Es gibt ein Migräneauraphänomen, das nach Charles Lutwidge Dodgsons (Lewis Carrolls) Geschichte der unzähligen Verwandlungen benannt ist: Alice-im-Wunderland-Syndrom. Der Betroffene fühlt, dass er und Teile von ihm sich aufblähen oder an Größe abnehmen. Die neurologischen Begriffe für diese seltsamen Gefühle des Wachsens oder Schrumpfens lauten Makroskopie und Mikroskopie. Dodgson war Migräniker. Man weiß auch, dass er Laudanum nahm. Es erscheint mehr als möglich, dass er zumindest einige der seltsamen somatischen Erfahrungen gemacht hat, von denen seine junge Heldin heimgesucht wird. Diese Erfahrungen gibt es nicht nur bei Migräne. Sie kommen auch bei Menschen vor, die einen neurologischen Schaden erlitten haben. In Der Mann, dessen Welt in Scherben ging berichtet A.R. Lurija vom Fall seines Patienten Sassetzki, der im Zweiten Weltkrieg eine schreckliche Hirnverletzung davontrug. «Manchmal sitze ich da und fühle plötzlich, daß mein Kopf so groß ist wie ein Tisch, mindestens so groß. Arme, Beine und Rumpf aber sind winzig klein geworden»[11], schreibt Sassetzki. Das Körperbild ist ein komplexes, labiles Phänomen. Die durch nahende Kopfschmerzen angerichteten Veränderungen im Nervensystem, die durch einen Schlaganfall oder eine Kugel verursachten Verletzungen können die innere Körperkarte des Gehirns beeinträchtigen, und dann verwandeln wir uns.
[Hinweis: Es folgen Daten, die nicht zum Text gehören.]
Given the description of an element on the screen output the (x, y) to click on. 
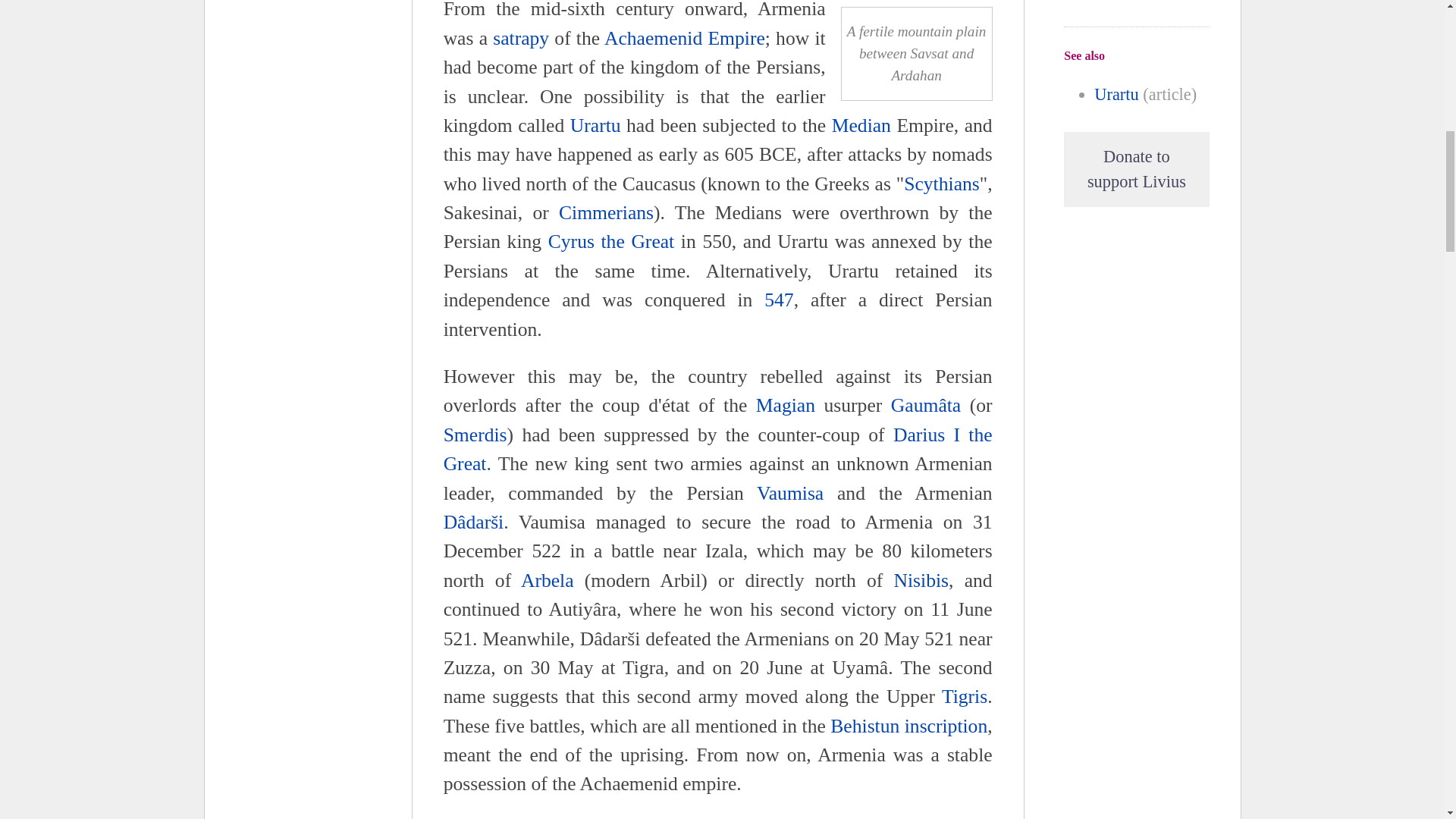
satrapy (520, 38)
Urartu (595, 125)
Smerdis (475, 434)
Behistun inscription (908, 725)
Cyrus the Great (611, 241)
Darius I the Great (718, 449)
Tigris (964, 696)
Scythians (941, 183)
Median (861, 125)
Nisibis (921, 580)
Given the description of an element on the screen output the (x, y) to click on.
Ist Alice im Wunderland ein pathologisches Produkt, das Ergebnis des Amoklaufs der «Nervenzellen und zugehörigen Moleküle» eines Junggesellen? Die Tendenz, künstlerische, religiöse oder philosophische Leistungen auf körperliche Leiden zurückzuführen, wird von William James in Die Vielfalt religiöser Erfahrung: eine Studie über die menschliche Natur treffend benannt: «Medizinischer Materialismus», schreibt er, «schließt mit dem heiligen Paulus ab, indem er seine Vision auf der Straße nach Damaskus eine Entladung aufgrund einer Läsion des Sehzentrums nennt: Paulus sei Epileptiker gewesen. Er erledigt die heilige Theresa als Hysterikerin, den heiligen Franz von Assisi als erbgeschädigt.»[12] Und, könnte ich hinzufügen, Lewis Carroll als Drogenabhängigen oder Migräniker. Wir leben immer noch in einer Welt des medizinischen Materialismus. Menschen bezahlen Tausende, um einen Blick auf ihre Genkarte zu erhaschen, in der Hoffnung, Krankheiten frühzeitig abzuwehren. Sie haben es eilig, sich die neuesten, oft widersprüchlichen Erkenntnisse über die Langlebigkeit zu eigen zu machen. Eine Studie meldet, es sei gut, mollig zu sein. Eine andere behauptet, dass unsere Verwandten, die Schimpansen, länger leben, wenn sie unterernährt sind, und wir gut daran täten, ihrem Beispiel zu folgen. Republikaner und Demokraten werden Hirnscans unterzogen, um festzustellen, welche neuronalen Netzwerke betroffen sind, wenn sie an Politik denken. In den Medien steht, Forscher hätten den «Gottesflecken» im Gehirn entdeckt. Bevor das Genom entschlüsselt war und die Wissenschaftler herausfanden, dass Menschen nur wenig mehr Gene haben als Fruchtfliegen, wurde in zahllosen Artikeln in der Boulevardpresse spekuliert, es würden Gene für Alkoholismus, Osteochondrodysplasie und die Vorliebe für violette Krawatten gefunden werden – kurz gesagt, für einfach alles.